┌─ Input

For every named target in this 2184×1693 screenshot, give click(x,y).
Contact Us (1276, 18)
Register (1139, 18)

└─
┌─ Input

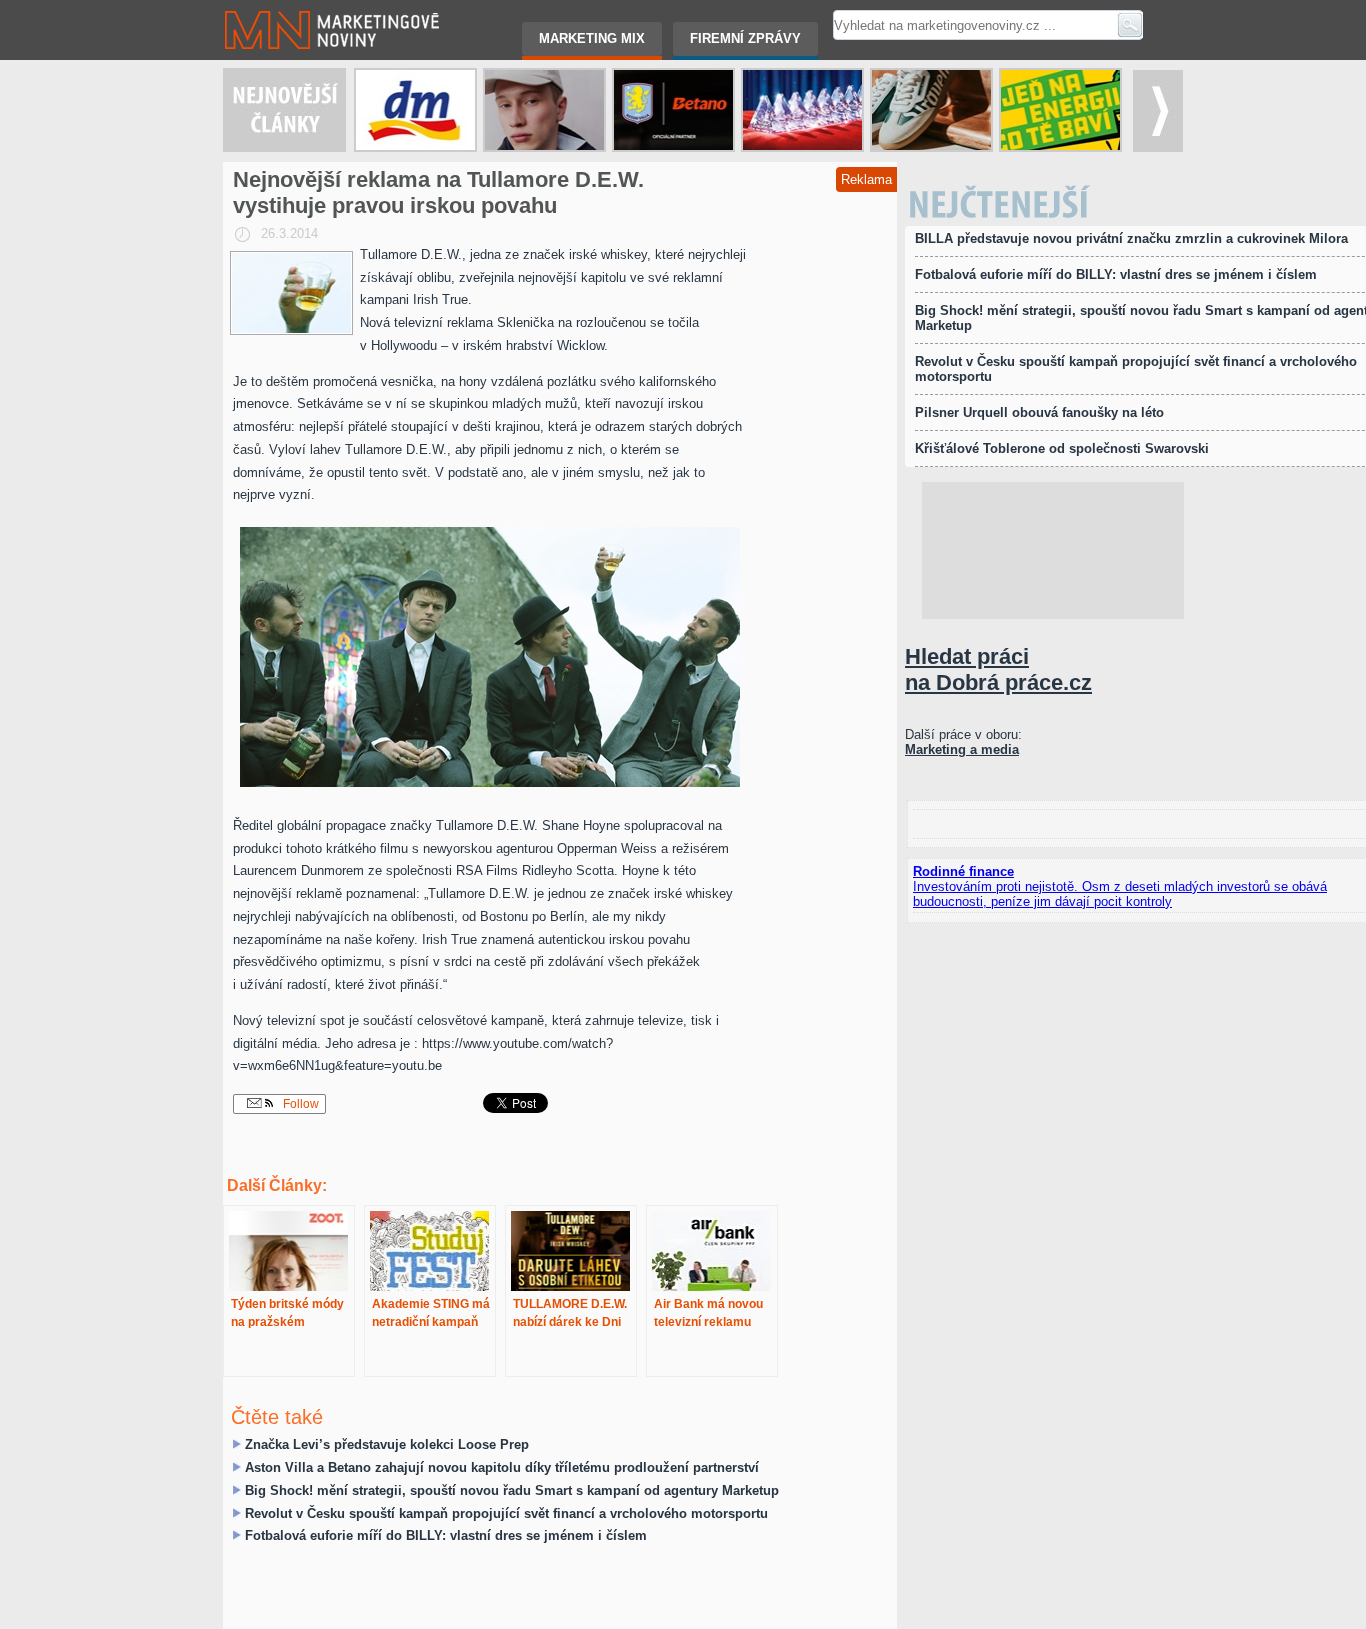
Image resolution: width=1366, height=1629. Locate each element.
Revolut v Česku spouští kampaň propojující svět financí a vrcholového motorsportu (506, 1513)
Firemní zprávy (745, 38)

└─
┌─ Input

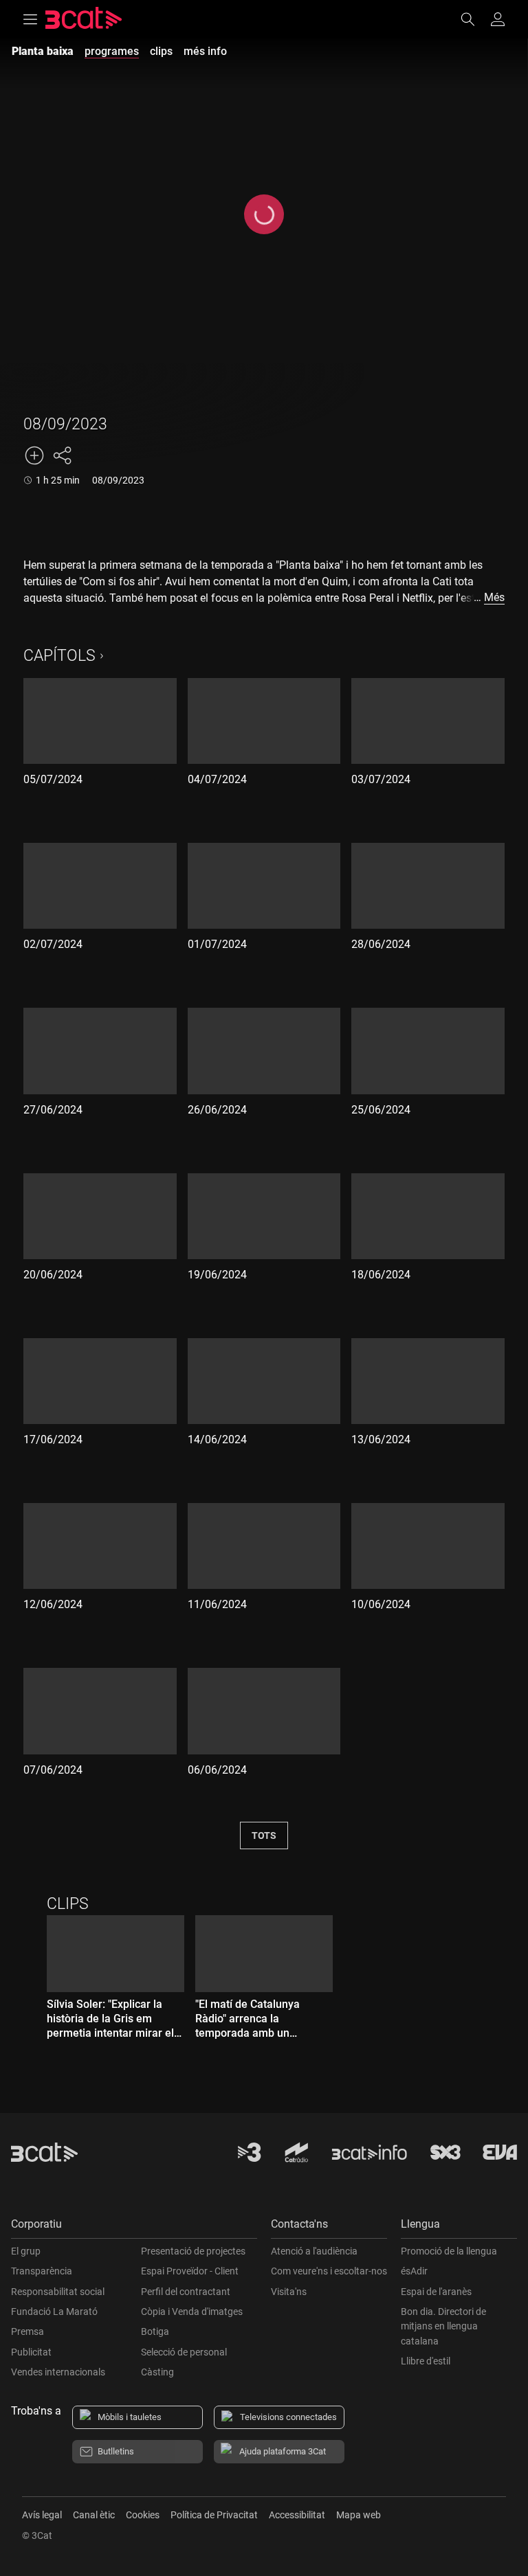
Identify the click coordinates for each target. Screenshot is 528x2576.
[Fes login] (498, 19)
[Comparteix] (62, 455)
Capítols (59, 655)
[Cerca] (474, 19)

└─

[About this exercise] Take from the material above the lines running from the one with "For every named" through the one with "Register (1139, 18)", and repeat them exactly, with nothing else.

[Solution to the exercise]
For every named target in this 2184×1693 screenshot, give click(x,y).
Contact Us (1276, 18)
Register (1139, 18)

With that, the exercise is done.